=== DIRECTIONS ===
Please give again, exactly and only, the stretch of lines from the one containing "Task: Click the" to the end of the entries below.
((
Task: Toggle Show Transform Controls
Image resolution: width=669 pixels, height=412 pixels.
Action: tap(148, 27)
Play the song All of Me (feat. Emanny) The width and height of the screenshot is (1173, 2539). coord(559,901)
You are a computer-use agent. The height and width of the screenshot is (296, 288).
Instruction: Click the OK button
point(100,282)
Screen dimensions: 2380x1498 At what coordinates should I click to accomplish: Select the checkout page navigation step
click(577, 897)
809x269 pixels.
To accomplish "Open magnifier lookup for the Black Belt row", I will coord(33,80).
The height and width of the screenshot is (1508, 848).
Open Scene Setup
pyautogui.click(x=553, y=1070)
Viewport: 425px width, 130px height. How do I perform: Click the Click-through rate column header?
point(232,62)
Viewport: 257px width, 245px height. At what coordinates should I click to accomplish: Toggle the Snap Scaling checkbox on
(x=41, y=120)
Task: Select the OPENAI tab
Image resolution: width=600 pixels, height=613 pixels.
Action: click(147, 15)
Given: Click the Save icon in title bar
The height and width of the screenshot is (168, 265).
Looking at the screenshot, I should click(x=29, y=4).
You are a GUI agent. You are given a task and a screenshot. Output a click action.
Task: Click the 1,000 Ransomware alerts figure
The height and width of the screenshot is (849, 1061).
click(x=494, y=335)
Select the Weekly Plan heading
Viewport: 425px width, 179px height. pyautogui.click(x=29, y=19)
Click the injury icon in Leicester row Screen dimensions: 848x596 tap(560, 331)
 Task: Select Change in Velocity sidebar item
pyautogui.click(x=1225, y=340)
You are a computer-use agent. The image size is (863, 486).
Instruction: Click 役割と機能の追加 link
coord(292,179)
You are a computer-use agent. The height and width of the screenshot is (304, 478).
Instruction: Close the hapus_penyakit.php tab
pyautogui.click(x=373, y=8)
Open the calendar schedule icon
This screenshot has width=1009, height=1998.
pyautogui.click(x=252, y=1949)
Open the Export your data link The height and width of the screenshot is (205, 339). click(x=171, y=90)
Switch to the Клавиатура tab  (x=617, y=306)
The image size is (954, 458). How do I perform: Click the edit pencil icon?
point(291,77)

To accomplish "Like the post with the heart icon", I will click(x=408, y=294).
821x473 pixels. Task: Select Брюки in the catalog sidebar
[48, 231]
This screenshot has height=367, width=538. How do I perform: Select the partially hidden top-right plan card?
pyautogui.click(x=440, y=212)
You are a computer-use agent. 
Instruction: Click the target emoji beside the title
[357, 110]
))
=== ANSWER SECTION ===
Task: Click the 1,000 Ransomware alerts figure
The height and width of the screenshot is (849, 1061).
click(x=494, y=335)
Select the Weekly Plan heading
Viewport: 425px width, 179px height. pyautogui.click(x=29, y=19)
Click the injury icon in Leicester row Screen dimensions: 848x596 tap(560, 331)
 Task: Select Change in Velocity sidebar item
pyautogui.click(x=1225, y=340)
You are a computer-use agent. The image size is (863, 486).
Instruction: Click 役割と機能の追加 link
coord(292,179)
You are a computer-use agent. The height and width of the screenshot is (304, 478).
Instruction: Close the hapus_penyakit.php tab
pyautogui.click(x=373, y=8)
Open the calendar schedule icon
This screenshot has width=1009, height=1998.
pyautogui.click(x=252, y=1949)
Open the Export your data link The height and width of the screenshot is (205, 339). click(x=171, y=90)
Switch to the Клавиатура tab  (x=617, y=306)
The image size is (954, 458). How do I perform: Click the edit pencil icon?
point(291,77)

To accomplish "Like the post with the heart icon", I will click(x=408, y=294).
821x473 pixels. Task: Select Брюки in the catalog sidebar
[48, 231]
This screenshot has height=367, width=538. How do I perform: Select the partially hidden top-right plan card?
pyautogui.click(x=440, y=212)
You are a computer-use agent. 
Instruction: Click the target emoji beside the title
[357, 110]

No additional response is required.